- David Kurniadi Angdinata (UCL)
- Fabrizio Barroero (Roma Tre University)
- Laura Capuano (Roma Tre University)
- Nirvana Coppola (Université de Strasbourg)
- María Inés de Frutos Fernández (Universidad Autónoma de Madrid)
- Silvain Rideau-Kikuchi (CNRS ENS - PSL)
- Amos Turchet (Roma Tre University)
- Sam van Gool (Université Paris Cité)
- Francesco Veneziano (University of Genova)
- previous project (XenaProject 2022 led by María Inés) had an (almost) complete proof in Lean3 for
\Q - we wanted a proof in Lean 4 which allows generalization to Number Fields and Function Fields (future?)
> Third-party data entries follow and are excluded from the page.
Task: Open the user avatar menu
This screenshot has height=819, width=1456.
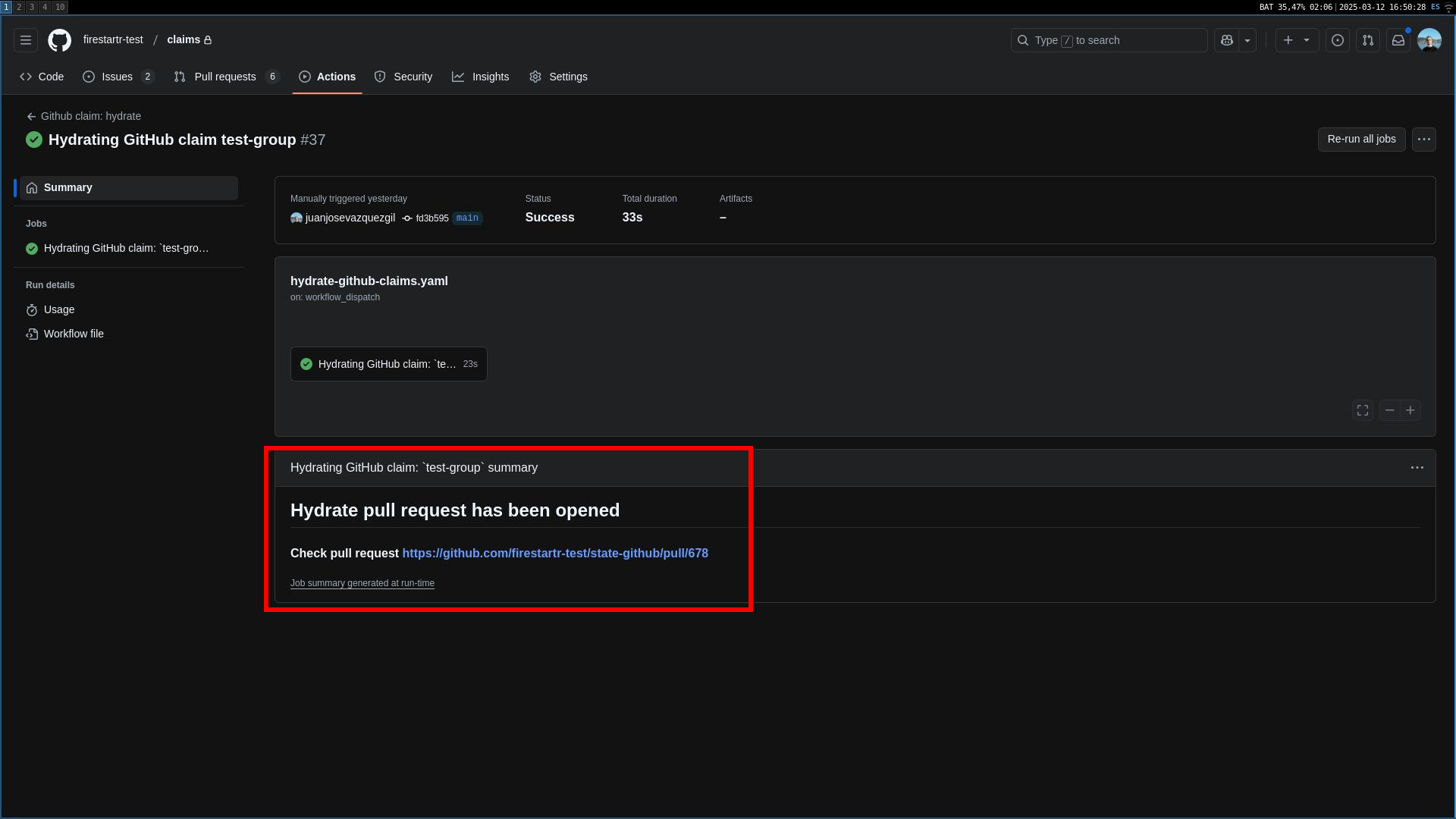Action: click(x=1429, y=40)
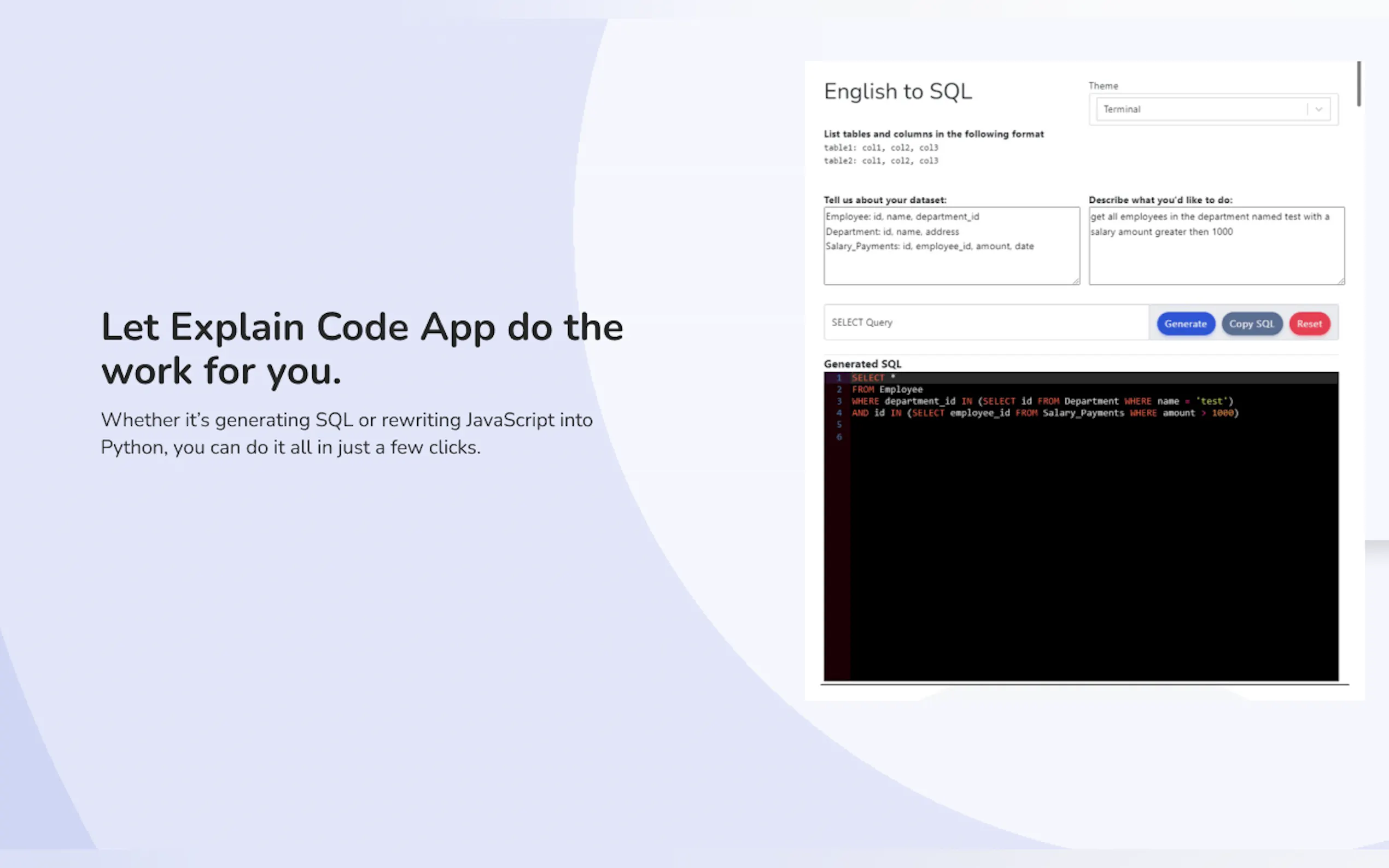Place cursor on the WHERE department_id line
The height and width of the screenshot is (868, 1389).
tap(1042, 401)
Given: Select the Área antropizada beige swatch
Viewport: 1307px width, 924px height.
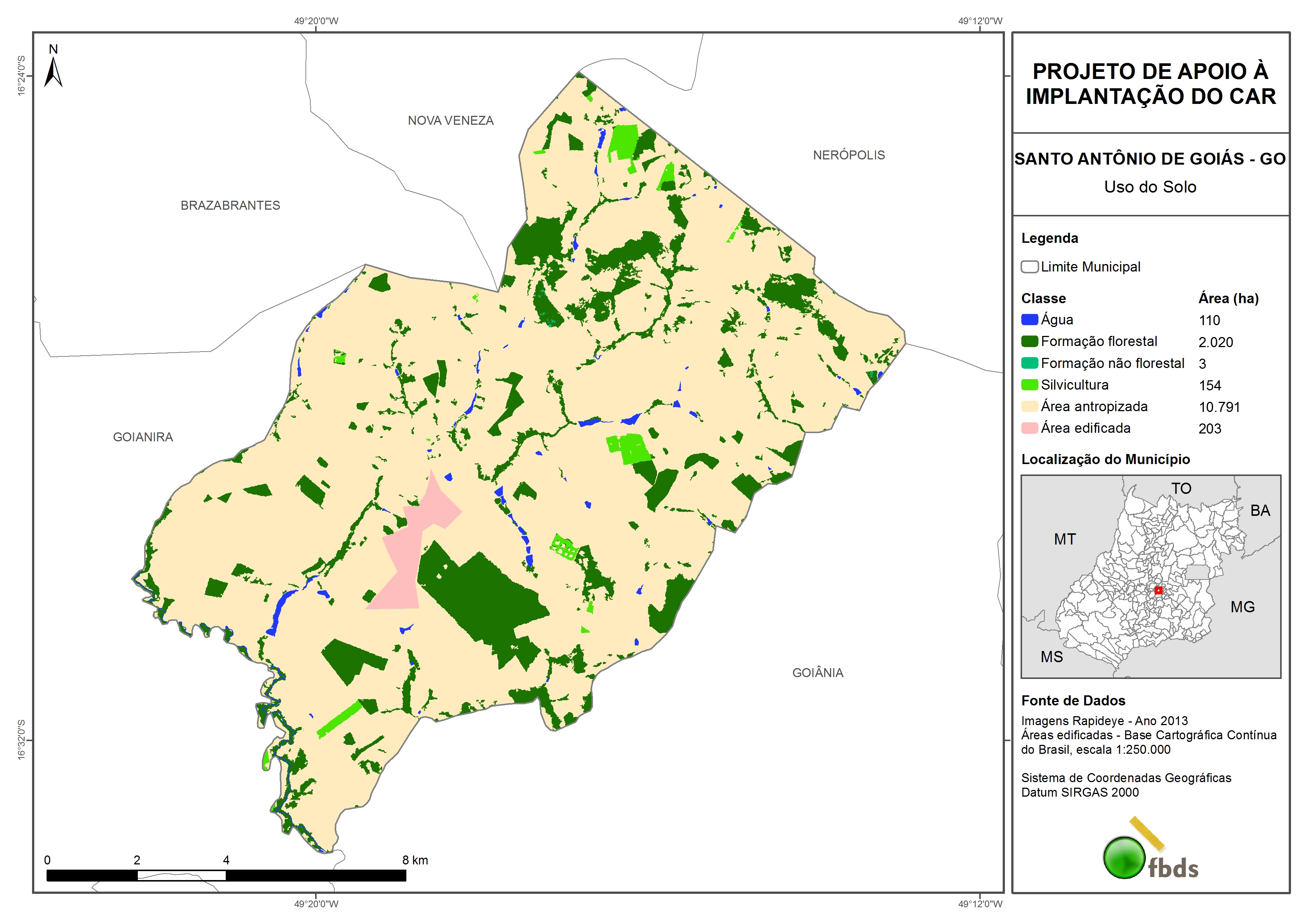Looking at the screenshot, I should click(x=1029, y=406).
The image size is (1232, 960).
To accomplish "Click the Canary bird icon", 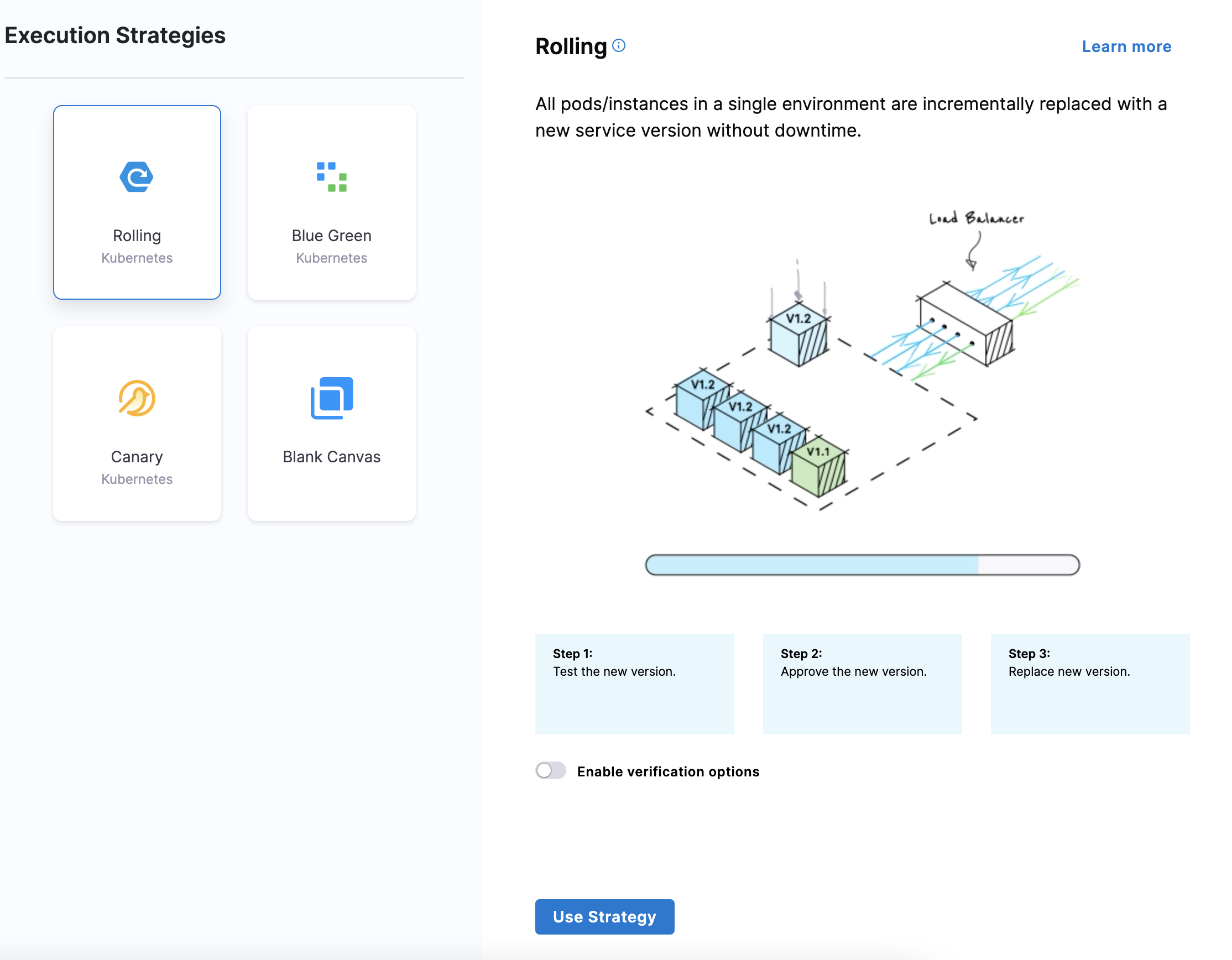I will coord(137,398).
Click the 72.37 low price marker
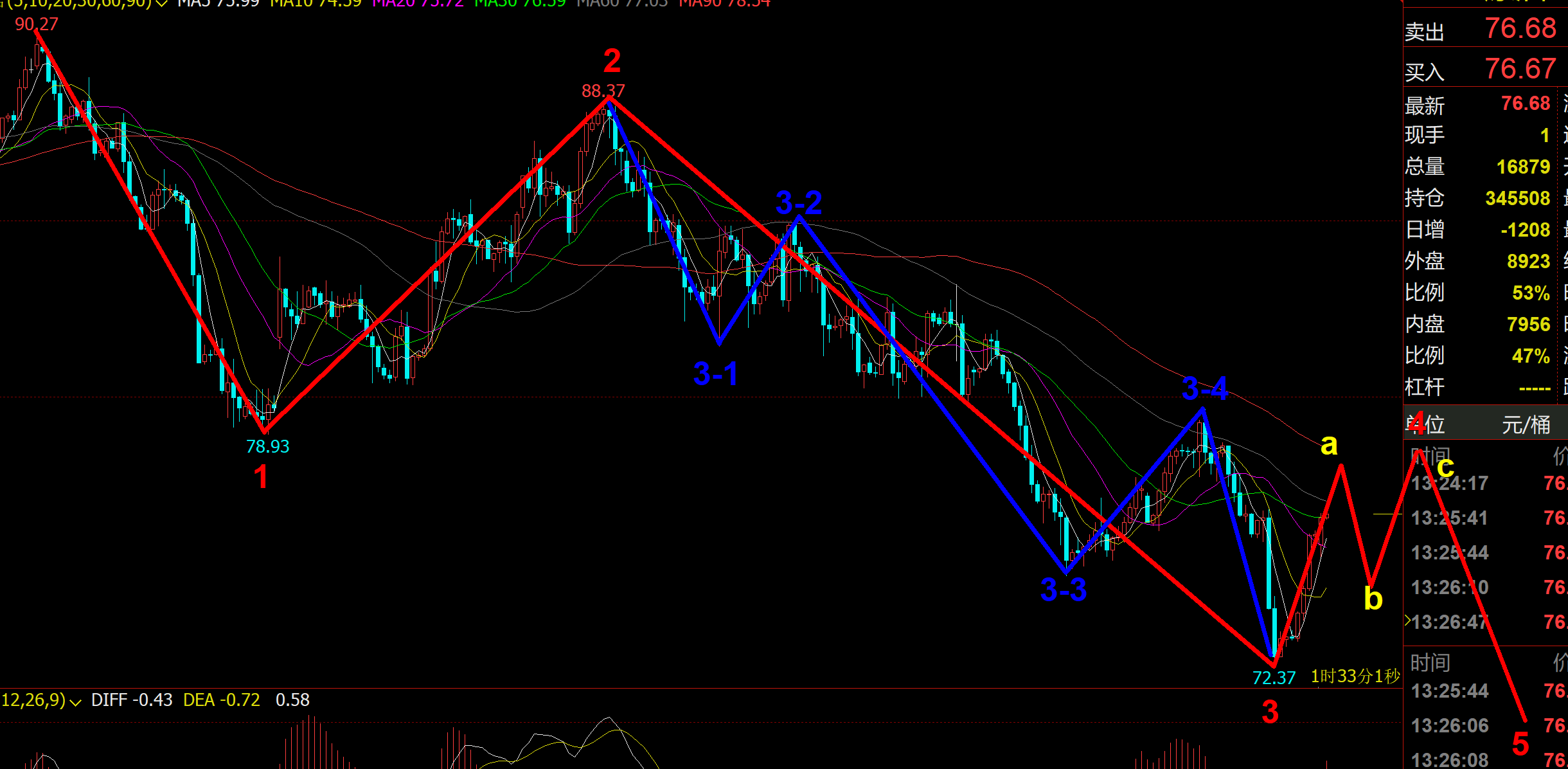 [1274, 678]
- Ostrowski's original paper appeared in 1916
- Complete characterization of all absolute values in
\Q - We follow Conrad's outline of the proof: [https://kconrad.math.uconn.edu/blurbs/gradnumthy/ostrowskiQ.pdf]
- Absolute values are implemented in Lean as
MulRingNorm R - Equivalent absolute values are defined as
def equiv {R : Type*} [Ring R] (f : MulRingNorm R) (g : MulRingNorm R) :=
∃ c : ℝ, 0 < c ∧ (λ x : R => (f x) ^ c) = g
- An absolute value is characterized by its values on the naturals
lemma NormRat_eq_iff_eq_on_Nat : (∀ n : ℕ , f n = g n) ↔ f = g
- The proof is by cases:
theorem ringNorm_padic_or_real (f : MulRingNorm ℚ) (hf_nontriv : f ≠ 1) :
(MulRingNorm.equiv f mulRingNorm_real) ∨
∃ (p : ℕ) (hp : Fact (Nat.Prime p)), MulRingNorm.equiv f (@mulRingNorm_padic p hp) := by
by_cases bdd : ∀ n : ℕ, f n ≤ 1
· right
apply bdd_implies_equiv_padic bdd hf_nontriv
· left
apply notbdd_implies_equiv_real bdd
-
For the Archimedean part we needed to work with integers in different bases (using
Nat.digits) which meant handling lists and their interaction withMulRingNorm; -
We were not able to effectively use available tactics for handling formulas (i.e.
linarith,omega,gcongr) in expressions involving several casts;